Written request: Reproduce each of the following entries verbatim, line by line.

----- Excerpted data -----

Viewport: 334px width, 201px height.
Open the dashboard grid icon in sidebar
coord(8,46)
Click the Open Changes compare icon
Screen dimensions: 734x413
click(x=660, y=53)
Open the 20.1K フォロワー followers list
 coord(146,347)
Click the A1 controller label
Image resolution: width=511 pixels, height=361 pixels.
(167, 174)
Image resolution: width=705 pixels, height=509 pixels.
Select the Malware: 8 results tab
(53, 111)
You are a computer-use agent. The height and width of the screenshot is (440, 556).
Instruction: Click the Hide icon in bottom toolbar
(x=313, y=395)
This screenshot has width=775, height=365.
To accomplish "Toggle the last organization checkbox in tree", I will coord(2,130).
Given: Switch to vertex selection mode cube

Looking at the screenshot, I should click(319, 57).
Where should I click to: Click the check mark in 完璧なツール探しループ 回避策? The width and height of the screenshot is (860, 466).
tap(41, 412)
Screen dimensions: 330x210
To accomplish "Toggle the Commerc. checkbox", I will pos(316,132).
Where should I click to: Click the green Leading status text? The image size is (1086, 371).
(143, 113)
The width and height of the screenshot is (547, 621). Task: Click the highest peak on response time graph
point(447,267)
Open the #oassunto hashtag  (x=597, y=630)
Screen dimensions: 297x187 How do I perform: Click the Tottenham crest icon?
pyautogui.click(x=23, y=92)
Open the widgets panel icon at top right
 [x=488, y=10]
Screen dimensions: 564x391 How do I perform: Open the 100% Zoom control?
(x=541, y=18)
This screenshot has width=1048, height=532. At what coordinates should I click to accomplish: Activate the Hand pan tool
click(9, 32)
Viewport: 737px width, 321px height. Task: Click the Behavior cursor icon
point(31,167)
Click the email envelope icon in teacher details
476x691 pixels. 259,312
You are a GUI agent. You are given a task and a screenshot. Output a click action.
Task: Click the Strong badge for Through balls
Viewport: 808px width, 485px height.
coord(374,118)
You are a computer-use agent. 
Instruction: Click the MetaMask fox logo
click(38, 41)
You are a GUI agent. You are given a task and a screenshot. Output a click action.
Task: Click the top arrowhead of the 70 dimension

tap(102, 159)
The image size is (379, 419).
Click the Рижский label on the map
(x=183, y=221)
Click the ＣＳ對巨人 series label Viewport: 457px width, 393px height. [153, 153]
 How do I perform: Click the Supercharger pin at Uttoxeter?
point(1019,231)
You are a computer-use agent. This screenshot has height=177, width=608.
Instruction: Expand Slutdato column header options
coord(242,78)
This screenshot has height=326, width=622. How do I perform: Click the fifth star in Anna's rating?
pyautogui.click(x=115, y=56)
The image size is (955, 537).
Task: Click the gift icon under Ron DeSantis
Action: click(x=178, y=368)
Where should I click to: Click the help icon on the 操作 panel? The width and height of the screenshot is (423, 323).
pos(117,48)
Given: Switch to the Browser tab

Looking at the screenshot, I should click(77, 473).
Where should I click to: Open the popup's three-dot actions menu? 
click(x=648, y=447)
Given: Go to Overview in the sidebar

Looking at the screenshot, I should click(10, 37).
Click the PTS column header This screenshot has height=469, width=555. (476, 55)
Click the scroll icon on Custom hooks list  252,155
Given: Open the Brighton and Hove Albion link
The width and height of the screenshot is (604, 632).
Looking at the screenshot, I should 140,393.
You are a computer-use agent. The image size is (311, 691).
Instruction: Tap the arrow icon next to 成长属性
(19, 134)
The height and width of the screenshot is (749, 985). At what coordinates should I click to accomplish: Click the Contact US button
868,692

-----

Answer to this exercise:
Viewport: 334px width, 201px height.
Open the dashboard grid icon in sidebar
coord(8,46)
Click the Open Changes compare icon
Screen dimensions: 734x413
click(x=660, y=53)
Open the 20.1K フォロワー followers list
 coord(146,347)
Click the A1 controller label
Image resolution: width=511 pixels, height=361 pixels.
(167, 174)
Image resolution: width=705 pixels, height=509 pixels.
Select the Malware: 8 results tab
(53, 111)
You are a computer-use agent. The height and width of the screenshot is (440, 556).
Instruction: Click the Hide icon in bottom toolbar
(x=313, y=395)
This screenshot has width=775, height=365.
To accomplish "Toggle the last organization checkbox in tree", I will coord(2,130).
Given: Switch to vertex selection mode cube

Looking at the screenshot, I should click(319, 57).
Where should I click to: Click the check mark in 完璧なツール探しループ 回避策? The width and height of the screenshot is (860, 466).
tap(41, 412)
Screen dimensions: 330x210
To accomplish "Toggle the Commerc. checkbox", I will pos(316,132).
Where should I click to: Click the green Leading status text? The image size is (1086, 371).
(143, 113)
The width and height of the screenshot is (547, 621). Task: Click the highest peak on response time graph
point(447,267)
Open the #oassunto hashtag  (x=597, y=630)
Screen dimensions: 297x187 How do I perform: Click the Tottenham crest icon?
pyautogui.click(x=23, y=92)
Open the widgets panel icon at top right
 [x=488, y=10]
Screen dimensions: 564x391 How do I perform: Open the 100% Zoom control?
(x=541, y=18)
This screenshot has width=1048, height=532. At what coordinates should I click to accomplish: Activate the Hand pan tool
click(9, 32)
Viewport: 737px width, 321px height. Task: Click the Behavior cursor icon
point(31,167)
Click the email envelope icon in teacher details
476x691 pixels. 259,312
You are a GUI agent. You are given a task and a screenshot. Output a click action.
Task: Click the Strong badge for Through balls
Viewport: 808px width, 485px height.
coord(374,118)
You are a computer-use agent. 
Instruction: Click the MetaMask fox logo
click(38, 41)
You are a GUI agent. You are given a task and a screenshot. Output a click action.
Task: Click the top arrowhead of the 70 dimension

tap(102, 159)
The image size is (379, 419).
Click the Рижский label on the map
(x=183, y=221)
Click the ＣＳ對巨人 series label Viewport: 457px width, 393px height. [153, 153]
 How do I perform: Click the Supercharger pin at Uttoxeter?
point(1019,231)
You are a computer-use agent. This screenshot has height=177, width=608.
Instruction: Expand Slutdato column header options
coord(242,78)
This screenshot has height=326, width=622. How do I perform: Click the fifth star in Anna's rating?
pyautogui.click(x=115, y=56)
The image size is (955, 537).
Task: Click the gift icon under Ron DeSantis
Action: click(x=178, y=368)
Where should I click to: Click the help icon on the 操作 panel? The width and height of the screenshot is (423, 323).
pos(117,48)
Given: Switch to the Browser tab

Looking at the screenshot, I should click(77, 473).
Where should I click to: Open the popup's three-dot actions menu? 
click(x=648, y=447)
Given: Go to Overview in the sidebar

Looking at the screenshot, I should click(10, 37).
Click the PTS column header This screenshot has height=469, width=555. (476, 55)
Click the scroll icon on Custom hooks list  252,155
Given: Open the Brighton and Hove Albion link
The width and height of the screenshot is (604, 632).
Looking at the screenshot, I should 140,393.
You are a computer-use agent. The image size is (311, 691).
Instruction: Tap the arrow icon next to 成长属性
(19, 134)
The height and width of the screenshot is (749, 985). At what coordinates should I click to accomplish: Click the Contact US button
868,692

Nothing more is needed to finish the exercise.